S’appuyant sur cette longue histoire, notre séminaire soulèvera l’envers, ce qui n’est pas vu, ou plus vu de Hegel dans la philosophie : ceci, pour penser l’endroit, ce qui est vu, de notre propre approche de la philosophie, de la critique, de la praxis. Il ne s’agit pas d’un « retour à Hegel », au sens où Althusser critiquait la philosophie française d’après-guerre pour s’être rangée du côté de Hegel contre Marx. Cet essai d’Althusser, paru dans La Nouvelle Critique, en novembre 1950, est brillant, et servira de point de départ à notre réflexion.
Notre projet, au contraire, sera de penser l’envers qu’est Hegel dans la philosophie, et non seulement envers, contre Hegel, mais avec Hegel. En ces temps de crise, il est impératif de renouveler la réflexion sur les formes latentes des pensées systématiques et totalisantes.
* * *
Le séminaire est conçu pour être en conversation avec le séminaire public « Hegel 13/13 » qui se déroulera au Columbia Center for Contemporary Critical Thought à Columbia University à New York pendant l’année scolaire 2025-2026, ainsi qu’avec la publication de la traduction française du livre Cooperation: A Political, Economic, and Social Theory par les Éditions de la Maison des sciences de l’homme.
Le séminaire consistera en douze séances de 2 h, réparties sur les deux semestres. La validation de 6 ECTS implique de prendre part aux 24 heures. Le syllabus est en ligne ici, comme celui de l’année dernière (avec tous les enregistrements des séminaires). Le séminaire se réunira (de 16h30 à 18h30) cf. onglet “Lieu et planning“.
Syllabus
Séminaire #1 : Le jeune hégélien Louis Althusser
Date : mardi 21 octobre 2025
Heure : 16h30 à 18h30 (Paris GMT+1)
Lieu : salle 2.14 Humathèque, Campus Condorcet, Cours des humanités 93300 Aubervilliers
Résumé :
C’est en 1946-47 qu’on pourrait commencer à étudier les inversions de GWF Hegel dans la pensée du jeune Louis Althusser. Sa vie intellectuelle sera marquée par de vraies acrobaties autour de Hegel, mais tout a commencé après la guerre, avec un petit article qu’il voulait publier en 1946 et son mémoire pour le Diplôme d’études supérieures (DES), ce qui serait l’équivalent aujourd’hui d’un mémoire de M2, qu’il soutient devant Gaston Bachelard en 1947 sous le titre « Du contenu dans la pensée de G.W.F. Hegel » , ainsi que d’un petit compte rendu des cours de d’Alexandre Kojève, Introduction à la lecture de Hegel.

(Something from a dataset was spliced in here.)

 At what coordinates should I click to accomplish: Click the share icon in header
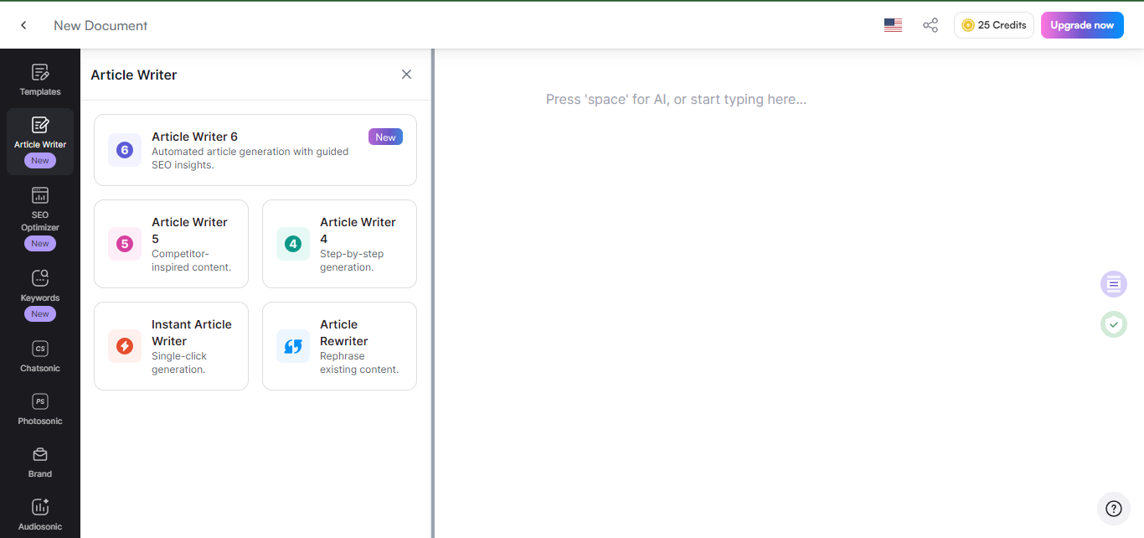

Ces trois écrits de jeunesse du jeune hégélien Louis Althusser, peuvent surprendre. Surprendre parce qu’Althusser se tourne à Hegel pour donner un fondement philosophique à Marx et réconcilier son propre christianisme et sa foi avec sa nouvelle politique révolutionnaire, marxiste. C’est un tout autre Althusser que celui dont nous connaissons si bien depuis *Pour Marx* en 1965 et de cette fameuse « coupure épistémologique » qu’il discerne dans les écrits de Marx en 1845 qui font qu’on doit rejeter le jeune Marx philosophe post-hégélien. Un tout autre Althusser qu’on retrouvera déjà trois ans plus tard en 1950 dans son article « Le Retour à Hegel » qui se terminera sur cette fameuse phrase : « Ce Grand Retour à Hegel n’est qu’un recours désespéré contre Marx, dans la forme spécifique que prend le révisionnisme de la crise finale de l’impérialisme : un révisionnisme de caractère fasciste. »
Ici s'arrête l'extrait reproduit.